▸ **PROMPT**: Could you reproduce, exactly and alone, the lines running from the one with "Términos & Condiciones (810, 1877)" to the end of the data below?

▸ **GIVEN ENTRIES**:
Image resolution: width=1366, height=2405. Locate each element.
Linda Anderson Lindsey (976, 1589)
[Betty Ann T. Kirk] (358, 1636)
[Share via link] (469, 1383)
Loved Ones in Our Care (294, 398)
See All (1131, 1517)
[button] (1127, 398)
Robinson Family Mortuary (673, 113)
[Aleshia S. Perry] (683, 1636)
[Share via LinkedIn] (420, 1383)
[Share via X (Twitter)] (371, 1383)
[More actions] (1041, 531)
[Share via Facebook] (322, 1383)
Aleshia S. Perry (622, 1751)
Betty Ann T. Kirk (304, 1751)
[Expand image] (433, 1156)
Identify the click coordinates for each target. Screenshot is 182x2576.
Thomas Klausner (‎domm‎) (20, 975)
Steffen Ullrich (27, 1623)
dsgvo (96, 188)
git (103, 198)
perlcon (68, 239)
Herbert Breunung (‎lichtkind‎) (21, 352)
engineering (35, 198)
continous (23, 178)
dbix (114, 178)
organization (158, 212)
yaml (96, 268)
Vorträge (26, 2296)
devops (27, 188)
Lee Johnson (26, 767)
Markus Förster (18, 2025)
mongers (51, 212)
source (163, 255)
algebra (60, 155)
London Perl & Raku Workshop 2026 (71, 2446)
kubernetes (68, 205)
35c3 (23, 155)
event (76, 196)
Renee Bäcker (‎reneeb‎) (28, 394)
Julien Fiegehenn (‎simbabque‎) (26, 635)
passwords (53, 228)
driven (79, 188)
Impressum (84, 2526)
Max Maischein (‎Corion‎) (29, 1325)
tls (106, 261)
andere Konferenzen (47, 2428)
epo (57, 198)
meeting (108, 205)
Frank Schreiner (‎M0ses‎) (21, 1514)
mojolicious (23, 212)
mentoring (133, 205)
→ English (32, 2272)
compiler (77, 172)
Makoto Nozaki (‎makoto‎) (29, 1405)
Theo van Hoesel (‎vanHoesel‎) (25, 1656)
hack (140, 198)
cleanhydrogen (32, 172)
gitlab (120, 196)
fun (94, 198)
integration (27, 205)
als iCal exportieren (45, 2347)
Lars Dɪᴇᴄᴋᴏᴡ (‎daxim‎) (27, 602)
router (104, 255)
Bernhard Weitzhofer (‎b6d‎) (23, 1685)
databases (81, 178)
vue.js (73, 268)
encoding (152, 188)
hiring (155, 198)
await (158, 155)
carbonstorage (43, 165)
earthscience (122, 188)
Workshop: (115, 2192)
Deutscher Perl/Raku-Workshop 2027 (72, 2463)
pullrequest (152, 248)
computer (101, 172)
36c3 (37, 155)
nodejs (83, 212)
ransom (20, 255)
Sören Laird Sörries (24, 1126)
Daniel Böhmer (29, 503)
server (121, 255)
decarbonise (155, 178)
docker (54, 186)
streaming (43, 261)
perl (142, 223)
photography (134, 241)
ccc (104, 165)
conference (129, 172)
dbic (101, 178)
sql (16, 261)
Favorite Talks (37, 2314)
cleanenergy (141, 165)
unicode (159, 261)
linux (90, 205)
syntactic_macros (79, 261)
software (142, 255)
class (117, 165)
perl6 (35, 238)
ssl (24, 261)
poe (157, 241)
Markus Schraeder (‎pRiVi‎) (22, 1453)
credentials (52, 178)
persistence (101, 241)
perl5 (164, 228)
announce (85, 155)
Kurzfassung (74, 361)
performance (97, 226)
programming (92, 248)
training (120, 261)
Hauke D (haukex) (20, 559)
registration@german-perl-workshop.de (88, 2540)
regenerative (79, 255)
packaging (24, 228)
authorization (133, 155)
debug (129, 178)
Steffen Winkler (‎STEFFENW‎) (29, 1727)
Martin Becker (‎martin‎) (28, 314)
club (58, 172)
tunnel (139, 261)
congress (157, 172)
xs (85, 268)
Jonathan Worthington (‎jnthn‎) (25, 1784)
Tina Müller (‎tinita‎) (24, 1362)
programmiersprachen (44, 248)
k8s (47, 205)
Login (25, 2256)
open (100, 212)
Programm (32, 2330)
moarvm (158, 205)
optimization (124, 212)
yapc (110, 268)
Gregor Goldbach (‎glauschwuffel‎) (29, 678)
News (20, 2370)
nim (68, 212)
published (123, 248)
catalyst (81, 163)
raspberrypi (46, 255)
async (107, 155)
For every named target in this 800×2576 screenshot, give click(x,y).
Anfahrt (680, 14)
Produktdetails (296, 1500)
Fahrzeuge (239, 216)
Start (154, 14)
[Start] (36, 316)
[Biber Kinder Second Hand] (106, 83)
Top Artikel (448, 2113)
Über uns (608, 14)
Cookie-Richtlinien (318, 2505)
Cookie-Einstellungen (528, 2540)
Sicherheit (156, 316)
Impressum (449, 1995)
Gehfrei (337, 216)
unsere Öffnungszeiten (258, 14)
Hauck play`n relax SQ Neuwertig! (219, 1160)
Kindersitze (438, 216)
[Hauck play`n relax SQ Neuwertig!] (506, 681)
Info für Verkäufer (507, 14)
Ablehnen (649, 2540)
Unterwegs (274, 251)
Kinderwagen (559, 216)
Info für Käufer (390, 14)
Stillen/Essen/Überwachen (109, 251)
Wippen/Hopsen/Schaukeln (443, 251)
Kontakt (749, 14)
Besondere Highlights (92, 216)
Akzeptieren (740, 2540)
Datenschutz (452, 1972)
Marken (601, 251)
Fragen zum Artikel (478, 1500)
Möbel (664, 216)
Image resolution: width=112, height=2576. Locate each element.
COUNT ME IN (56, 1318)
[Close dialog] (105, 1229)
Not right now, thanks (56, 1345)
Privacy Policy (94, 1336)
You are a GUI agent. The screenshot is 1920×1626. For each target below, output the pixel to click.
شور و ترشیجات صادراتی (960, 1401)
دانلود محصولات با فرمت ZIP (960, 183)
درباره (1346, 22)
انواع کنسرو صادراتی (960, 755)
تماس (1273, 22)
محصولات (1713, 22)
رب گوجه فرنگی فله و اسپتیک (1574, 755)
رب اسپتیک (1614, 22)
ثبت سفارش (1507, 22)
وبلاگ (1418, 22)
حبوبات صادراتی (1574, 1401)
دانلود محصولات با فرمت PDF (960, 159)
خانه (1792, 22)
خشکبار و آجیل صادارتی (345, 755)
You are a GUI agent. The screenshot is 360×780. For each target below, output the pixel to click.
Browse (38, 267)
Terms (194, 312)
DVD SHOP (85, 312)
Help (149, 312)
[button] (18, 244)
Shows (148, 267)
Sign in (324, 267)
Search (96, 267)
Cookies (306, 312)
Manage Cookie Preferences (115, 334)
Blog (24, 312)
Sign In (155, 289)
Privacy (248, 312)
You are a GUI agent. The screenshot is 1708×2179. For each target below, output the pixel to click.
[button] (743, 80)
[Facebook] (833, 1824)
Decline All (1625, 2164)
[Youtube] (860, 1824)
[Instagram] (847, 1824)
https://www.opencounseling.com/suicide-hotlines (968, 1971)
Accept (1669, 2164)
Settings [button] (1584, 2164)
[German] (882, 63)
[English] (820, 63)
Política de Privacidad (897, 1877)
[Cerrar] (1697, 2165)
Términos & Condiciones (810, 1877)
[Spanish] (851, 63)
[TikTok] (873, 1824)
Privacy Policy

▸ **OUTPUT FOR THIS TASK**:
Términos & Condiciones (810, 1877)
[Spanish] (851, 63)
[TikTok] (873, 1824)
Privacy Policy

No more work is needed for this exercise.